Delta Airlines’ announcement last month that they plan to purchase the Phillips 66 refinery in Trainer, Pennsylvania for $180 million caught several aviation and energy insiders off guard. The airline is getting a $30 million grant to assist with the purchase from the state of Pennsylvania and plans to spend $100 million through its Monroe Energy LLC subsidiary to optimize the refinery for Jet-A production.
The endgame here would be obvious for any airline, especially since options to reduce high costs are limited. However, this is an unprecedented move by a transportation company that could end up struggling to mitigate unintended consequences.

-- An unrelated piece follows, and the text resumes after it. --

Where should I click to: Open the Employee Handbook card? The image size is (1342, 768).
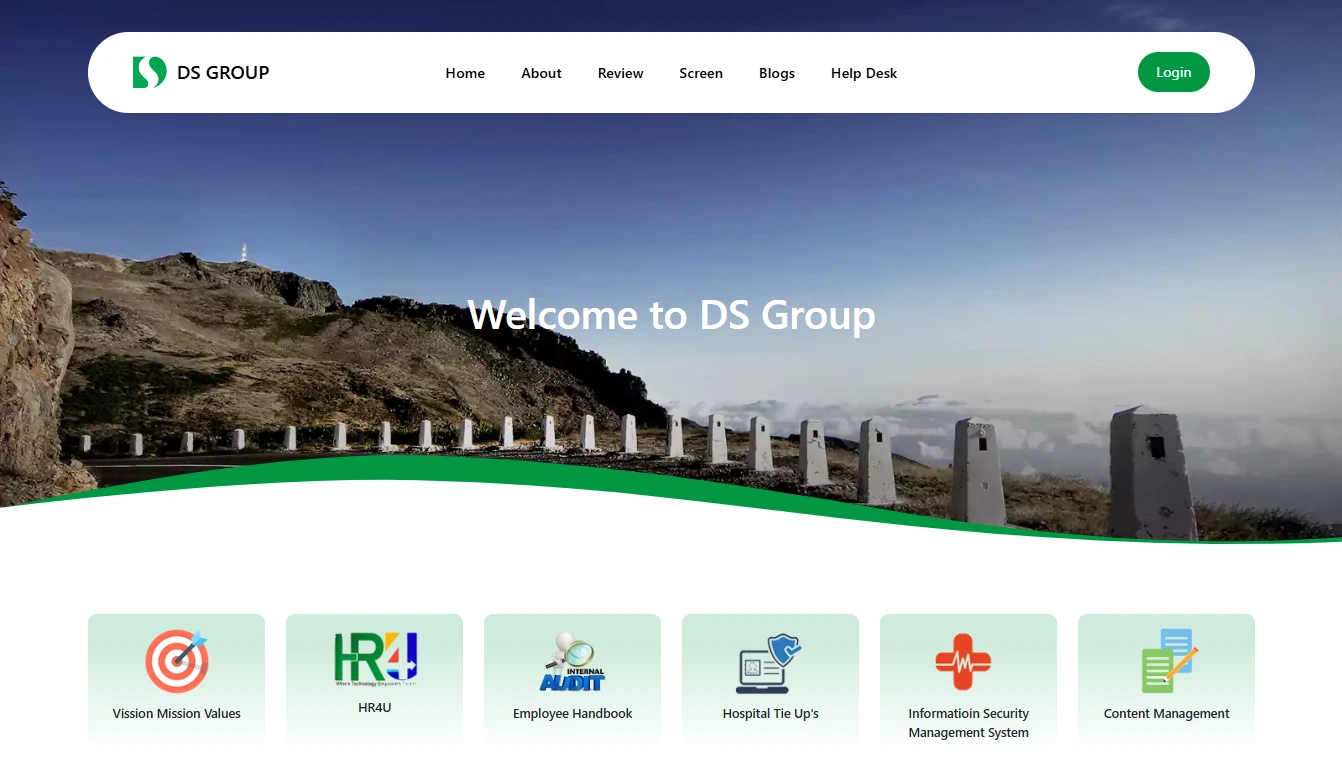(572, 690)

This is certainly great news for oil workers in Delaware County PA, since Delta plans to have the refinery back up and running by Labor Day. But the bigger question is what does an airline know about the oil refining industry? Sure Delta has a special division to handle this sort of thing with professionals experienced in energy, however, oil refineries are known to suffer from chronic loses just like airlines.

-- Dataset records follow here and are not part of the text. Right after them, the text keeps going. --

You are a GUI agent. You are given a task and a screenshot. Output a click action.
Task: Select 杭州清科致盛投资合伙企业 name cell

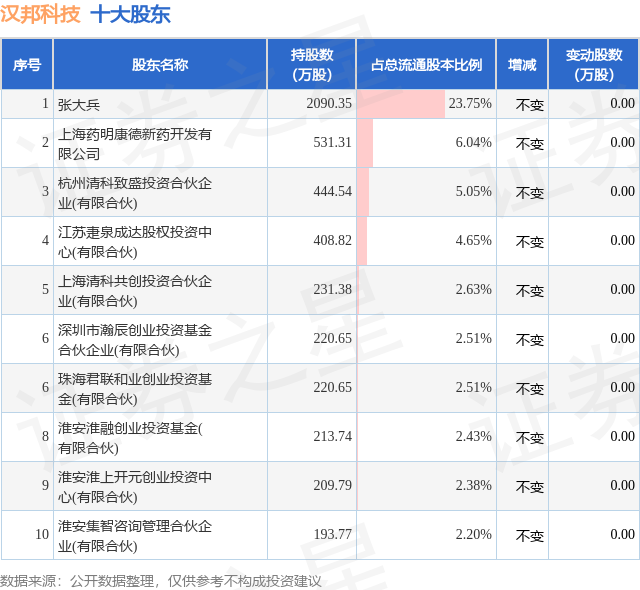(x=134, y=193)
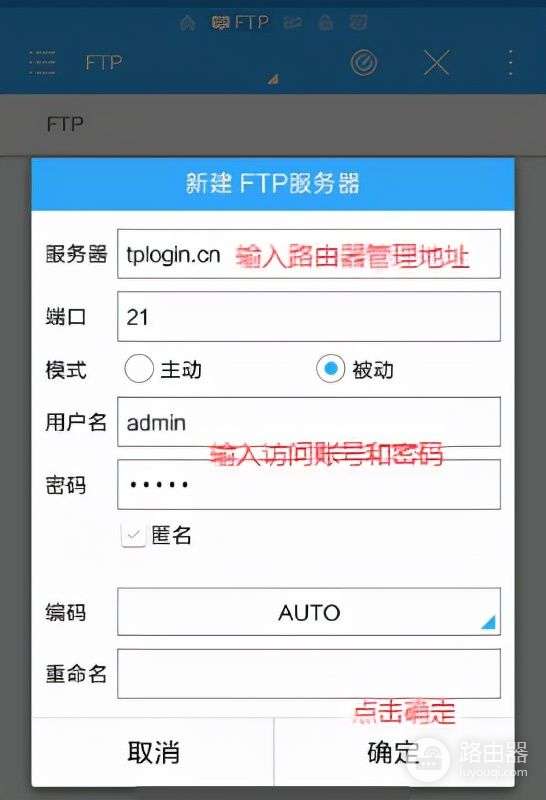Tap the lock icon in top strip
The width and height of the screenshot is (546, 800).
[326, 22]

It is also important to point out that there was a very good reason why the Trainer facility was up for sale in the first place – most of the refineries on the US East coast have dipped in production due to the price of crude and foreign competition.
If you look at the Delta purchase of this refinery more closely though, it begins to look a lot less crazy.
Delta could care less about the historical precedent of “the first airline to directly own a refinery”, but is laser focused on protecting their massive investment in their growing North East operations. After United, Delta is the second largest operator out of the New York City area. Already investing $1.2 billion in terminals at JFK, Delta continues to be in a New York state of mind, injecting further cash in LaGuardia.
The refinery that Delta is purchasing in nearby PA, has the capacity to produce 20% of the region’s Jet fuel and the loss of this refinery would force Delta to import fuel from outside the region at a much higher price.
What makes Delta uniquely attractive for this deal is that the Trainer refinery produces several petroleum products out of which Delta only needs jet fuel. To that end, Delta plans to source the facility’s crude supply from BP rather than current expensive sources in Africa. However, the real deal sweetener is that Delta will trade BP the refinery’s non-jet fuel products for much needed Jet-A at any BP and Phillips 66 outlet nationwide. This supports Richard Anderson, Delta’s CEO claim that the refinery deal would save the airline $300 million annually and meet 80% of its domestic jet fuel needs.
At the end of the day there is no silver bullet to control jet fuel costs. However, with the rising cost of crude and the challenges of hedging, airlines are left with very few options. Delta purchasing the ConocoPhillips refinery was a bold move, but considering what the airline faces in terms of higher fuel costs in the New York area if it closed, an aging fleet, and the potential system wide fuel cost savings, the purchase appears to be the only choice.